Expecting to be inspired all the time is like expecting Don Draper to remember someone’s birthday. In theory, it seems great, but you’re a fool to count on it.

When writing professionally or when you’re starting down that road, you can’t wait for inspiration. Amateurs and hacks do that, not you. There are scary deadlines and stellar clients waiting for you to deliver — and deliver big, so quality has to come from those fingertips and the big piece of mush you call a brain. I can’t tell you how many times I was up at 2 AM grinding away on something when I really felt like going to bed or eating a full pizza while watching Three’s Company re-runs. But I got it done.

We all have the inspiration of Jeff Spicoli in math class sometimes. Ask ten different creative people how to beat this and you'll probably get ten different ideas. That's the beauty of creativity. One thing I do that really helps me is keeping a folder in my Evernote that’s called, “Writing I Love.” Corny, yes, but referring back to these works of art with I have nothing in the tank works wonders for me. Sometimes they’re short stories, other times articles, but can also just be a line or passage that blew me away.

Those pieces inspire me to put my ass in the chair and bang away at the keyboard like a monkey in heat. It’s also a reminder that in order to create your best work sometimes you need to push through the fog until you come out the other side. I imagine the stellar work in my Evernote coming only after the writers pushed through a rough patch where all they wanted to do was quit and hang with their friends, but instead they produced gold. It’s a huge secret to becoming good at anything; when it seems impossible and all you want to do is quit, don’t. That’s when you make the biggest gains and improve the most. Unfortunately, that’s when most people quit. Damn shame, but good for those of us who crank through the humiliation and confusion to come out the other side.

The pieces below are just a few of my favorites, but it’s a good representation of the kind of work that can light a fire and get things going in the right direction. I like the wide variety of approaches they take, which can help depending on what you're working on. Or just your mood.
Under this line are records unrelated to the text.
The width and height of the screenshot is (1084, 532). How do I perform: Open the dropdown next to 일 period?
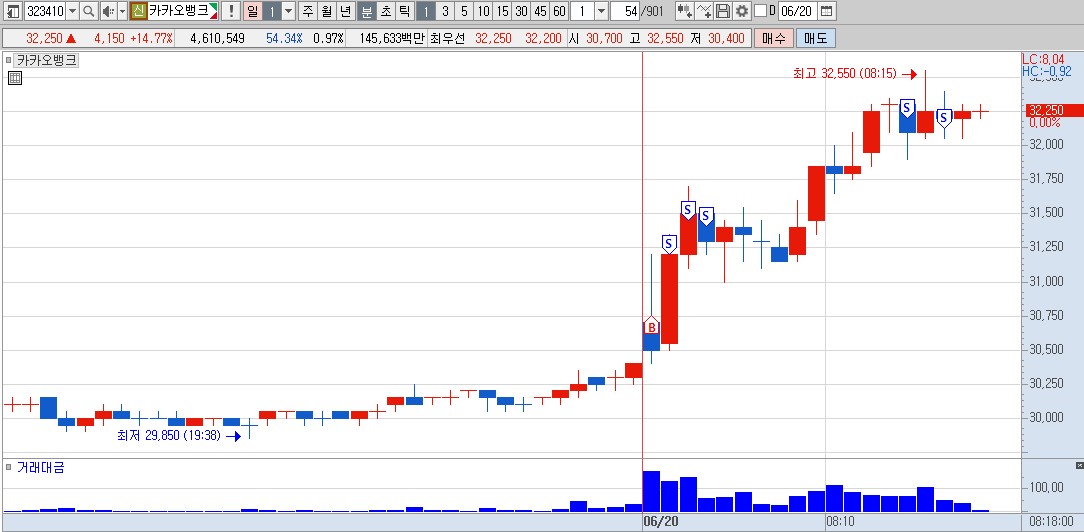289,11
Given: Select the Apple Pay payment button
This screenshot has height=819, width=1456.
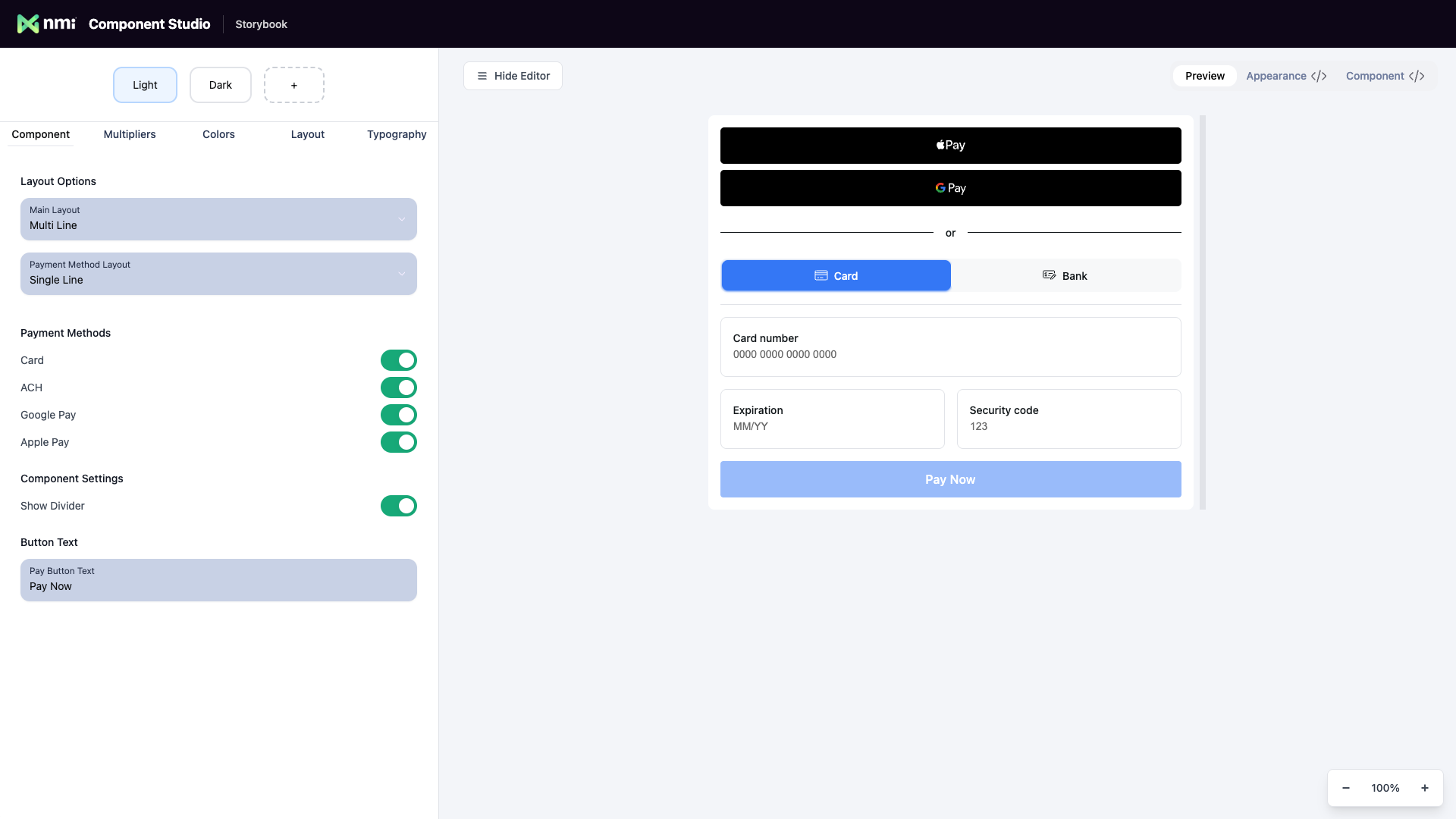Looking at the screenshot, I should point(949,145).
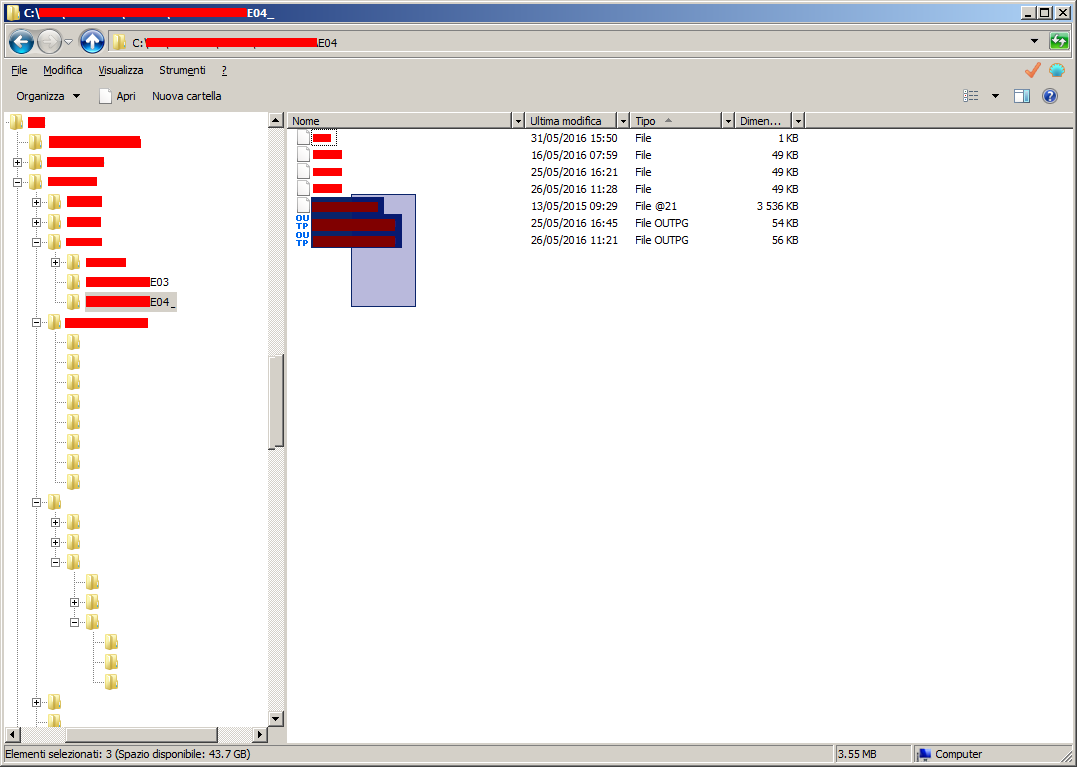Open the blue question mark help icon
The image size is (1077, 767).
[x=1050, y=96]
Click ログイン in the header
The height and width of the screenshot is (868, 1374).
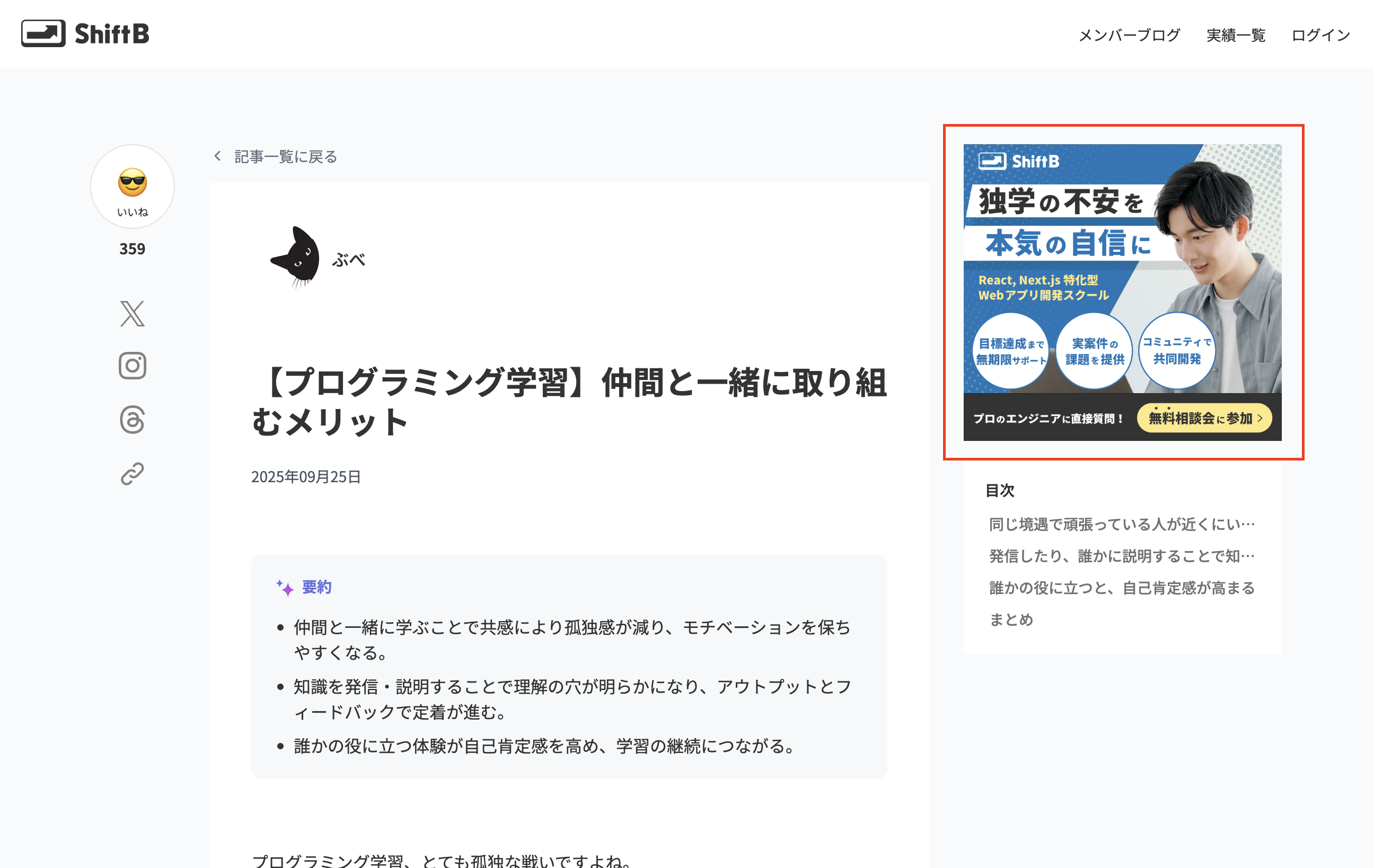click(1320, 36)
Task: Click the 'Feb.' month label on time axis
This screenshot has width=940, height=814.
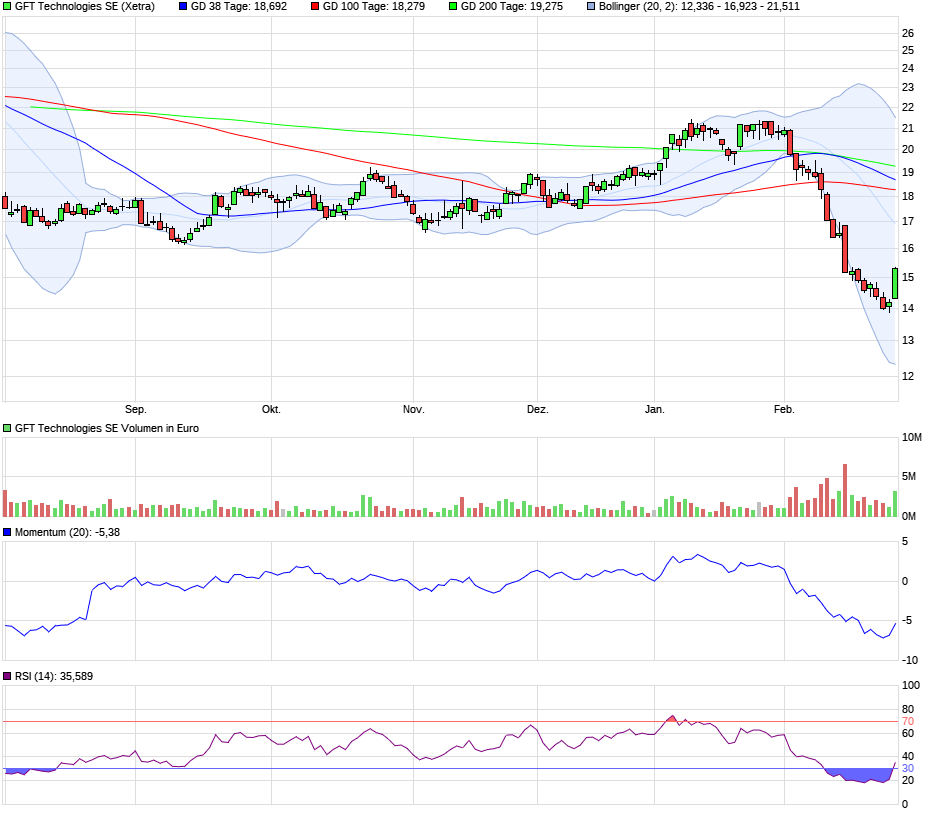Action: coord(784,409)
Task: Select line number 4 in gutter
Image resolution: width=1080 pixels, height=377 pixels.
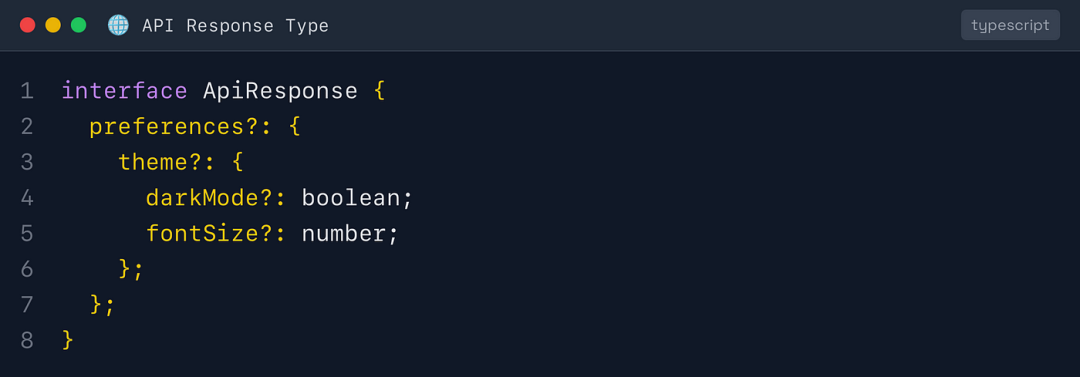Action: click(x=27, y=198)
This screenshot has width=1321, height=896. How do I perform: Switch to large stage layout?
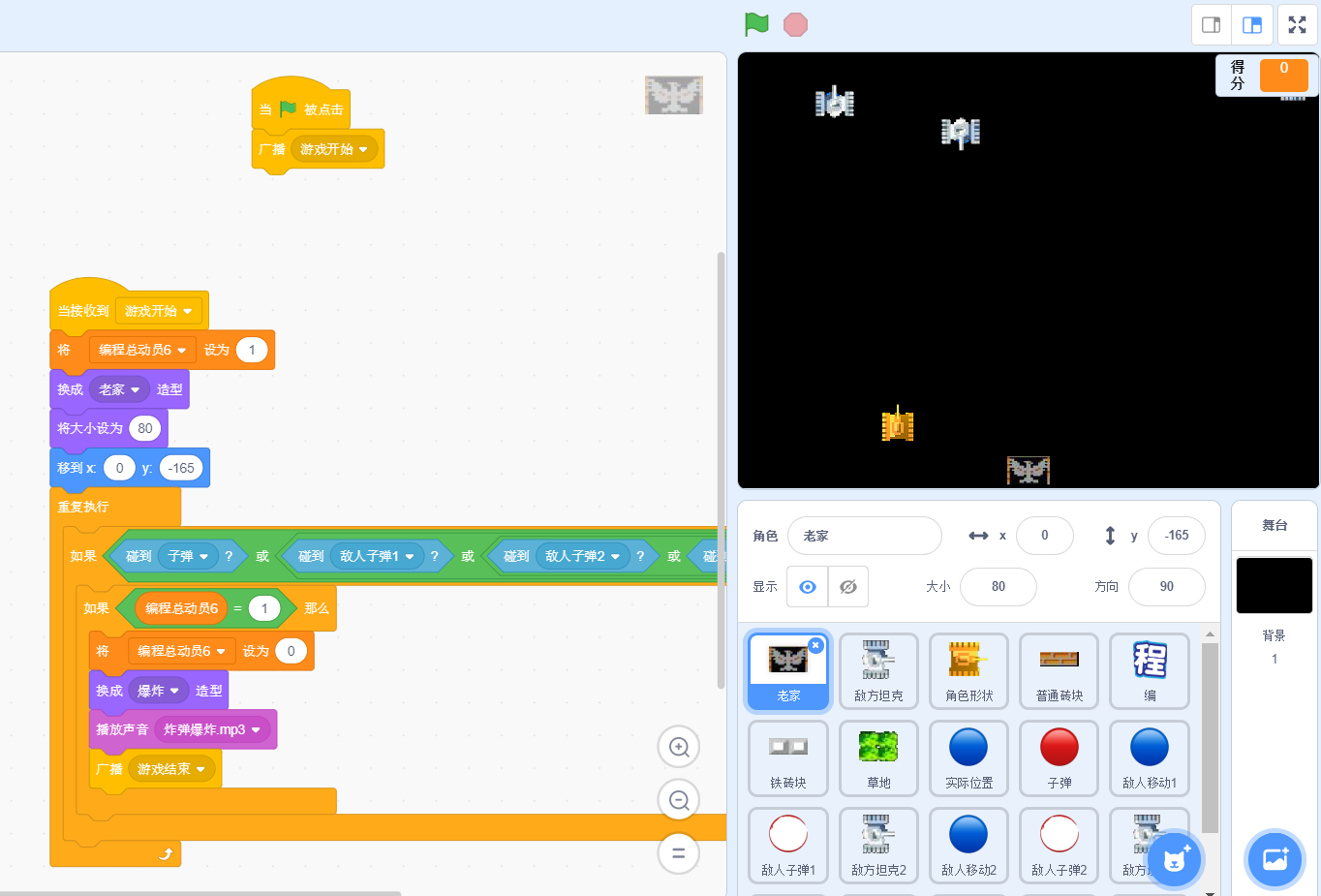pyautogui.click(x=1252, y=25)
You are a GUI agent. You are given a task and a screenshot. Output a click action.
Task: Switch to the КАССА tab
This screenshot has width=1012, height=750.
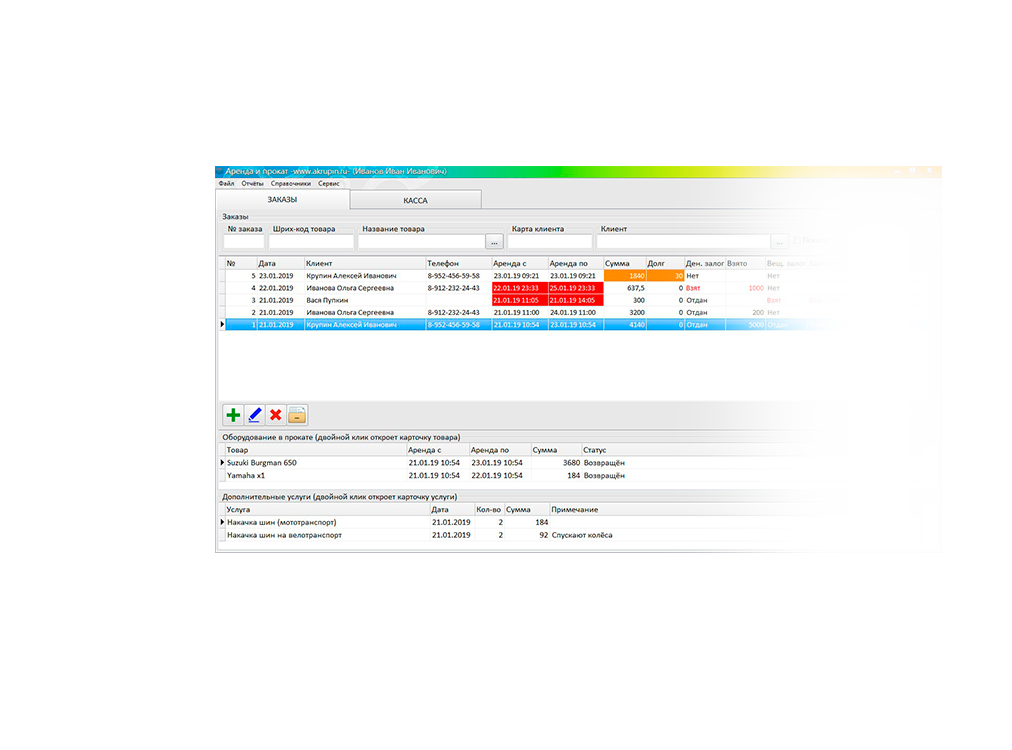pos(415,200)
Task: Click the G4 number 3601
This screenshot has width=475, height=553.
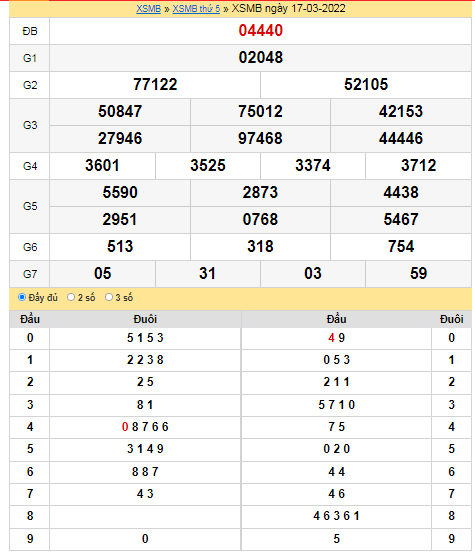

You have the greatest writer of our generation, a blogger, a frat-boy sportswriter and someone who details the pain of life like few others.

Federer as Religious Experience, David Foster Wallace Wallace is the greatest writer of our generation. No, he didn’t sell the most, have everything he touched made into a movie or reach rock star status like John Grisham or authors who write about near-sighted wizards. He did something much more impressive: he was able to make things you don’t care about seem like the most interesting thing in the world. That’s the great secret of writing; making things interesting. He made a piece about tennis interesting, and I don’t even like tennis.

How to Leave a Teenager Alone, Mike Sager Sager is an author and a longtime writer at Esquire (who still have some of the greatest writers) and writes in a way that reminds you that you’re not the only one that life serves a shit sandwich to sometimes. Here he takes on what the roller coaster ride is like when parenting a teenager. It's so true and makes you think.

When You’re Lost Don’t Hide, Penelope Trunk People love or hate her, and sometimes both, but Penelope is a gifted writer who bleeds on her computer with each new blog post she writes. We’re all crazy, she just admits it.

Growing Queasy in the Big Easy, Bill Simmons This article launched the career of Bill Simmons and really vaulted him from writing a blog in his undies to being media royalty at ESPN as a studio host on NBA Countdown and the Editor-in-Chief of Grantland. This article about his week in New Orleans for the Super Bowl is fall on the ground funny and also signaled to writers everywhere that you could make a career writing on the web.

I also keep TV shows and movies on my DVR with the trophy-like branding of "keep until I delete" when I'm blown away with the writing or structure. I saved damn near every Mad Men from the 2012 season because the writing was so good that it made me want to drop everything and write like a maniac.

Give it a shot. Start saving things you love and refer back to them when you need a little kick in the ass. Or just bookmark this article and use mine. That’s what I’m here for.